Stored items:
****************

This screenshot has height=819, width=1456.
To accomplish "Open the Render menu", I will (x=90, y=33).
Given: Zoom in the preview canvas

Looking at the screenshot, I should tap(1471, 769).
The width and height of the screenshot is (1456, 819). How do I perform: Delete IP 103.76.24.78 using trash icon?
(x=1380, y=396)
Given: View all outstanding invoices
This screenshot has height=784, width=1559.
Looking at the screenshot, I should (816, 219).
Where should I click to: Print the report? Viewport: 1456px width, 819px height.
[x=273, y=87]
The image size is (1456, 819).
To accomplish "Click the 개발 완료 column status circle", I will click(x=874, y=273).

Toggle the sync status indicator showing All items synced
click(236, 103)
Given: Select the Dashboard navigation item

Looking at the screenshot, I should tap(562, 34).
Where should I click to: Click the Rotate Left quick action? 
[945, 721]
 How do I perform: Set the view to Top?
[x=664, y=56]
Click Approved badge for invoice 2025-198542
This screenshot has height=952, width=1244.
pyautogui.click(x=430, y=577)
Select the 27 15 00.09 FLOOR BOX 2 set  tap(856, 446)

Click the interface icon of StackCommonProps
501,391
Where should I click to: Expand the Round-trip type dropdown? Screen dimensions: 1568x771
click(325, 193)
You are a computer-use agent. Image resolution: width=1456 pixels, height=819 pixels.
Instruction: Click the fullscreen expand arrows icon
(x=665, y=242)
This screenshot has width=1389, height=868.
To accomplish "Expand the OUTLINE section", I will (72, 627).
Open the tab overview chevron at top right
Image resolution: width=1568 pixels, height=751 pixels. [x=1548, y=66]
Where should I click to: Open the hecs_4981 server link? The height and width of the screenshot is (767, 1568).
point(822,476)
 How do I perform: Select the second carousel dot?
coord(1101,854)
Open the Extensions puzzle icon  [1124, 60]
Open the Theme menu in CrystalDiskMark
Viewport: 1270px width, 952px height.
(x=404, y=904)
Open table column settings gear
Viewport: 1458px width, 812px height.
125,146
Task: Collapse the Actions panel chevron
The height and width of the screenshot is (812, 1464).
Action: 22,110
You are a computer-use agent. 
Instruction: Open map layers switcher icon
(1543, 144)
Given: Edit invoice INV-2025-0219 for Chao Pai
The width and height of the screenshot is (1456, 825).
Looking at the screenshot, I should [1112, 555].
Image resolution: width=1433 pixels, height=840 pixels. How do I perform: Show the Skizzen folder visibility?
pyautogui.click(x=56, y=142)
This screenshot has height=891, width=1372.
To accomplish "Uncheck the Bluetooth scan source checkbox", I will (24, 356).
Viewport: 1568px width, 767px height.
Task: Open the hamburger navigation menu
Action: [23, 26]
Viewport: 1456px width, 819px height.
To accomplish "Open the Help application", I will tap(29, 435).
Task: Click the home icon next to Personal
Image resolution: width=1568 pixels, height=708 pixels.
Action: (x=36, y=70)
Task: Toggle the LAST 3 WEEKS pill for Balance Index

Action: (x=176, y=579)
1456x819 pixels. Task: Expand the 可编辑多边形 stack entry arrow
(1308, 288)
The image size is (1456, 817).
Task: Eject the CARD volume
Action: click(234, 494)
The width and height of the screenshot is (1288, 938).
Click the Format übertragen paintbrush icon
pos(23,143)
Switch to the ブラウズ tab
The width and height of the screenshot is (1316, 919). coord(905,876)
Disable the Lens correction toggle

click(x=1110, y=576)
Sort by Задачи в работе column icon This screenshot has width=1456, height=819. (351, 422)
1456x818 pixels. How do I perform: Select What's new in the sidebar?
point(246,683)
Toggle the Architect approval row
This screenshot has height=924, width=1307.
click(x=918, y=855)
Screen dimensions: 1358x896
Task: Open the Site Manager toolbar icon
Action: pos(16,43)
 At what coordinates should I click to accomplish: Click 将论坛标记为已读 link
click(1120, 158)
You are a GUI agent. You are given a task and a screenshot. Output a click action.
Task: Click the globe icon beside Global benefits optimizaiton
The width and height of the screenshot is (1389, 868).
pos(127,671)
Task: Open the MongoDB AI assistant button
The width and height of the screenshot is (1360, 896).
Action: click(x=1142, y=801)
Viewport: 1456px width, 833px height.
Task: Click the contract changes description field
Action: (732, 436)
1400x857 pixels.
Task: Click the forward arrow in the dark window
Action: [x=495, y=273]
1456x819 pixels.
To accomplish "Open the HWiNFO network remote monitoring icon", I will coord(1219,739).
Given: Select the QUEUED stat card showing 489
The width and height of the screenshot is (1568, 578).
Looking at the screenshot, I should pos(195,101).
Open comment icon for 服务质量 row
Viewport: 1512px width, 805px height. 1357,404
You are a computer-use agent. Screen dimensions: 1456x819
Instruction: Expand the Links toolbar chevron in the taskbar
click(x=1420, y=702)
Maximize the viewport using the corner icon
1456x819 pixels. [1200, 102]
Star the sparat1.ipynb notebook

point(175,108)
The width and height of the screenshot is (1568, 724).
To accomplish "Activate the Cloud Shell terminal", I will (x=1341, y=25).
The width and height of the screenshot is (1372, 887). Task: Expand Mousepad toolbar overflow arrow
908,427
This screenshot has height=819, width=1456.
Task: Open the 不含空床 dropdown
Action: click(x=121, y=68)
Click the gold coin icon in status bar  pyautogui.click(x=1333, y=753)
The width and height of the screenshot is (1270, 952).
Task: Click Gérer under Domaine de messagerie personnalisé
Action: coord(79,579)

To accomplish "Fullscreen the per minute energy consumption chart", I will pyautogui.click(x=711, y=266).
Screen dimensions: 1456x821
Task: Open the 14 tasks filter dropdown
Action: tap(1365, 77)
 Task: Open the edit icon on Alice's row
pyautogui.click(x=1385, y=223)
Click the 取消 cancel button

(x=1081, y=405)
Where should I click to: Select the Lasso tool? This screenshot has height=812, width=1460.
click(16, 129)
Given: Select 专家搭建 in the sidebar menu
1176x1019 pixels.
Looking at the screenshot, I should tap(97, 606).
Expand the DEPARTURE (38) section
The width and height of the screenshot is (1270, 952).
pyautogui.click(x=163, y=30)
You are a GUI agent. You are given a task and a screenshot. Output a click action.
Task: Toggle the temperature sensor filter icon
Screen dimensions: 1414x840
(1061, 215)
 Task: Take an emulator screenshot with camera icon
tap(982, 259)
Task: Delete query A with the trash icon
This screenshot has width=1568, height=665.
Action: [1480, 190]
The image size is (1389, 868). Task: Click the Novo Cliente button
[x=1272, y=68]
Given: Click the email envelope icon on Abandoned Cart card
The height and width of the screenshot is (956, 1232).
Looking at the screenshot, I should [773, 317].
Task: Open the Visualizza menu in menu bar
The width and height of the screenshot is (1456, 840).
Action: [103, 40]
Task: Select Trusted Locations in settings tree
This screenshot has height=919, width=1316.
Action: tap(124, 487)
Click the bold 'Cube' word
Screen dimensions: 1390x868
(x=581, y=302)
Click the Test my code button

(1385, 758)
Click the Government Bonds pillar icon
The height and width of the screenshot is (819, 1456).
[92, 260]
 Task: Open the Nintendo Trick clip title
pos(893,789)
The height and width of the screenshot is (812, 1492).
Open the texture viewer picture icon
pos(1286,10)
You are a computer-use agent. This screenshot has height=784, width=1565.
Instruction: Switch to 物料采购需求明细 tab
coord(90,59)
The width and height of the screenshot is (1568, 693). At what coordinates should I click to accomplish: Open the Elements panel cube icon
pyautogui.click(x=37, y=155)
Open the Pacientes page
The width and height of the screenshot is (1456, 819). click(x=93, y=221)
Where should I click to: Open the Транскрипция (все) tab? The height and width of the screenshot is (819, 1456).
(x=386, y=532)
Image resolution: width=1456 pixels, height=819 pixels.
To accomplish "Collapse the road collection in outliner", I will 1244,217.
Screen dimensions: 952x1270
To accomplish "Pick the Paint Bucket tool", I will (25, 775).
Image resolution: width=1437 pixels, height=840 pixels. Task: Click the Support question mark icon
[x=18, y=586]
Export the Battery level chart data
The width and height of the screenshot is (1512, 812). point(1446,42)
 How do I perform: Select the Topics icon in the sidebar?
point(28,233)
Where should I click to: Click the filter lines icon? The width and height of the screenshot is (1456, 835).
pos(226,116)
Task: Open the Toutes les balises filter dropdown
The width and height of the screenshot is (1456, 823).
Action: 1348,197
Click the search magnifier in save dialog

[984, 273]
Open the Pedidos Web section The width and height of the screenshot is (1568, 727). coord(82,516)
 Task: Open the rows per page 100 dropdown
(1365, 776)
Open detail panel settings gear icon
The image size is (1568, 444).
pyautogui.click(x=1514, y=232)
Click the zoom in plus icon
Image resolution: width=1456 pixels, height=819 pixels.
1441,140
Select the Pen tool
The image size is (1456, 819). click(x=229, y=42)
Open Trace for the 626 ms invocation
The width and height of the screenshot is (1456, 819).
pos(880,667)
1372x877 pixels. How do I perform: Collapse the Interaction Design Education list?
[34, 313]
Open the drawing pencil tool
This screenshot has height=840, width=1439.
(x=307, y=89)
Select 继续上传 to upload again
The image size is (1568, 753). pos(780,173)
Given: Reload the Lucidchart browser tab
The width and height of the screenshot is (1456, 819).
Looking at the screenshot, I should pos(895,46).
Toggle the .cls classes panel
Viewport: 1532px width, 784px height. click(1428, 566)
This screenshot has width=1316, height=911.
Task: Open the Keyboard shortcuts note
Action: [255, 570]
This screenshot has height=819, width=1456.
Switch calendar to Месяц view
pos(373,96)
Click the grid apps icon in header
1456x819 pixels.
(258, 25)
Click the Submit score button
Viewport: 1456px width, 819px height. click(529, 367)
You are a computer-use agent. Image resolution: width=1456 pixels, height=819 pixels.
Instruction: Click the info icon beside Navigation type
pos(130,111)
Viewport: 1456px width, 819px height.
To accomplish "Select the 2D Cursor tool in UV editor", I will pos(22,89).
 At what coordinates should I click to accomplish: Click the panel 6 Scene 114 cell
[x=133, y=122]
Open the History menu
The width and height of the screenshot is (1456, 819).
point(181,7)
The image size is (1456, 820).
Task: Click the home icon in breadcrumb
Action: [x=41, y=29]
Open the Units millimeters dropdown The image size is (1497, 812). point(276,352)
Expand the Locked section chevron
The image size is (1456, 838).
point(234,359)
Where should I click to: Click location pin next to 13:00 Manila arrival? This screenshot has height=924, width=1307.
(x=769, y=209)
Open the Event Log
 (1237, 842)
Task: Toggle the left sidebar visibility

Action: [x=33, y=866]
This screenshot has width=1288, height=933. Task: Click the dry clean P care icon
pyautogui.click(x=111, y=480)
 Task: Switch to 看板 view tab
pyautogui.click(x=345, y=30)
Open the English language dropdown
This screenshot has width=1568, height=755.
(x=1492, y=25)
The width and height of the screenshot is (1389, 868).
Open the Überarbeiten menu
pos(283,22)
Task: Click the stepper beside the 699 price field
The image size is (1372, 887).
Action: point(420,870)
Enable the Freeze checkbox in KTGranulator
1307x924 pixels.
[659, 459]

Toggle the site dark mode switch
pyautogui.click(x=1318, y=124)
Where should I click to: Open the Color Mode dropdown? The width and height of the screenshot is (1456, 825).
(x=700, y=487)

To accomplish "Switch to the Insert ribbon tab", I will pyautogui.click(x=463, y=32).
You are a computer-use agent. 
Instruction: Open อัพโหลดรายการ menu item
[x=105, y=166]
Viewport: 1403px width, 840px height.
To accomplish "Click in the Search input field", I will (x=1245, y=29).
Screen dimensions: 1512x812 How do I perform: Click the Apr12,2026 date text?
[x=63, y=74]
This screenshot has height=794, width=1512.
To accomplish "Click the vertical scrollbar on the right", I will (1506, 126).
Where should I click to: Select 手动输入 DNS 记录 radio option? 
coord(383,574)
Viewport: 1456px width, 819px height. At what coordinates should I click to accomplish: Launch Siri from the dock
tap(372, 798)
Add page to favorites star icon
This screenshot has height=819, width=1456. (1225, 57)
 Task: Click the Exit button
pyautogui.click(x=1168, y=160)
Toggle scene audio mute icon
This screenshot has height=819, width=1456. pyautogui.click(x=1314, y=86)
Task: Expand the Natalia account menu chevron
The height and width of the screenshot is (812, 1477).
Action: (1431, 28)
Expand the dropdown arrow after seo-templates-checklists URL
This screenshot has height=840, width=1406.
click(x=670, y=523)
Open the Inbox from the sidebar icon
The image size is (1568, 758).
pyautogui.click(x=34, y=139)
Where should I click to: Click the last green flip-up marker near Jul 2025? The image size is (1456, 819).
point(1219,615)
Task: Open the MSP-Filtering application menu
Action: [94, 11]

****************

What you have to do: Wherever a line in the data above holds "column", copy that line.

Task output:
To accomplish "Click the 개발 완료 column status circle", I will click(x=874, y=273).
Open table column settings gear
Sort by Задачи в работе column icon This screenshot has width=1456, height=819. (351, 422)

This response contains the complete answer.